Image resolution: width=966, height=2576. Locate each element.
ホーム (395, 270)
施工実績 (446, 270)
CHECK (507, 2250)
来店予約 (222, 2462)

Action item
In full and exactly, transcribe the material above.

Result
Image resolution: width=966, height=2576. Locate each element.
ホーム (395, 270)
施工実績 (446, 270)
CHECK (507, 2250)
来店予約 (222, 2462)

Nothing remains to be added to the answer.